Le règne de l'Aguellid Massinissa reste un record de longévité : 56 ans! De taille élevée, il avait une solide constitution et une étonnante vigueur. Il avait eu 44 enfants mâles. Tous les historiens vantent son endurance. Il était ainsi capable, dit-on, de rester debout ou à cheval toute une jour née. Octogénaire, il sautait sur sa monture sans aucune aide. C'est la stabilité qui résulta de ce long règne qui permit le développement de l'agriculture et du commerce comme l'attestent la diffusion exceptionnelle de la monnaie et la multiplication des villes du Maghreb central. Ainsi s'installait sur la rive sud de la Méditerranée, une grande puissance qui pouvait rivaliser avec Rome. Cette dernière , consciente du danger, décida de prendre l'initiative en s'immisçant dans le partage du royaume de Massinissa quand il mourut en 148 avant J.-C.
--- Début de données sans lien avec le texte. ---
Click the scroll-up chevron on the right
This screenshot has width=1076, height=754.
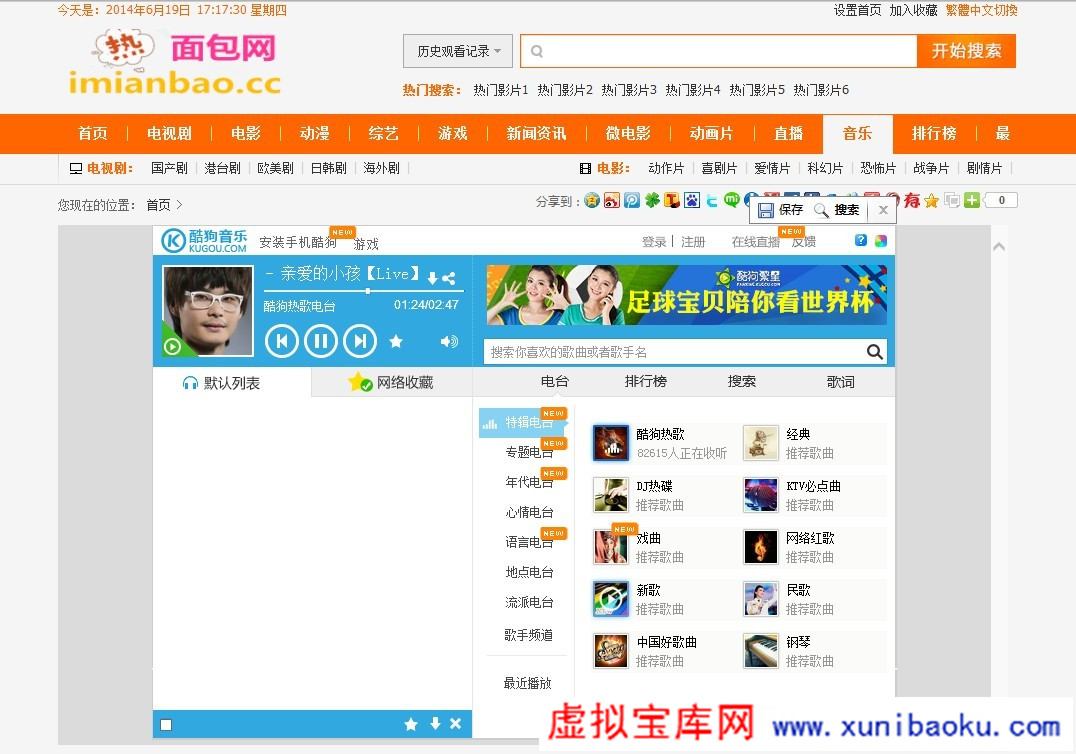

Tombeau de Massinissa "reconstitué"
Le long règne de Massinissa n'est perçu par les historiens romains qu'à la lumière des événements qui intéressent Rome. Il sont forcément orientés, même si des auteurs comme Polybe, qui fut reçu par Massinissa en 150, ou Strabon, chantèrent ses louanges. Ptolémée Evergète nous apprend que dans son palais de Cirta, il présidait des banquets dignes d'un souverain hellénistique. Tite-Live nous apprend que Mastanabal était instruit dans les lettres grecques. Il nous renseigne fidèlement sur les contingents que Massinissa mit à la disposition de Rome contre ses ennemis. Mais Massinissa tenait à l'indépendance de son pays. Tite-Live affirme que le grand Aguellid proclamait que l'Afrique devait appartenir aux Africains. C'est dans cet esprit qu'il entreprit de reconquérir les terres prises par Carthage qu'il considérait comme étrangère à l'Afrique. Les documents archéologiques et épigraphiques sont trop peu nombreux pour donner un éclairage complet de ce passé numide. Les tombeaux du Médracen ou du Khroub, ou encore le Mausolée de Dougga donnent cependant la mesure architecturale de cette période. De même que les nombreuses pièces de monnaie trouvées dans la région de Constantine ou du côté de Siga nous éclairent sur le règne de Massinissa. Mais cela reste insuffisant au regard de l'épopée de ce monarque d'exception à qui l'on attribue l'institution de l'écriture libyque. Stéphane Gsell put dire de lui qu' "il fut, en un frappant raccourci, le plus grand entre les plus grands souverains de la Berbèrie: l'Almoravide Youcef Ibn Tachfin, l'Almohade Abd El Moumen Ibn Ali, le Chérif marocain Moulay Ismaïl qui, à bien des égards, lui ressemblèrent. Il étendit ses Etats de la Maurétanie à la Cyrénaïque, amassa de très grosses sommes d'argent, et entretint des troupes nombreuses et aguerries. Il propagea l'agriculture et développa la vie urbaine. Grecs et Romains reconnurent en lui un vrai monarque…".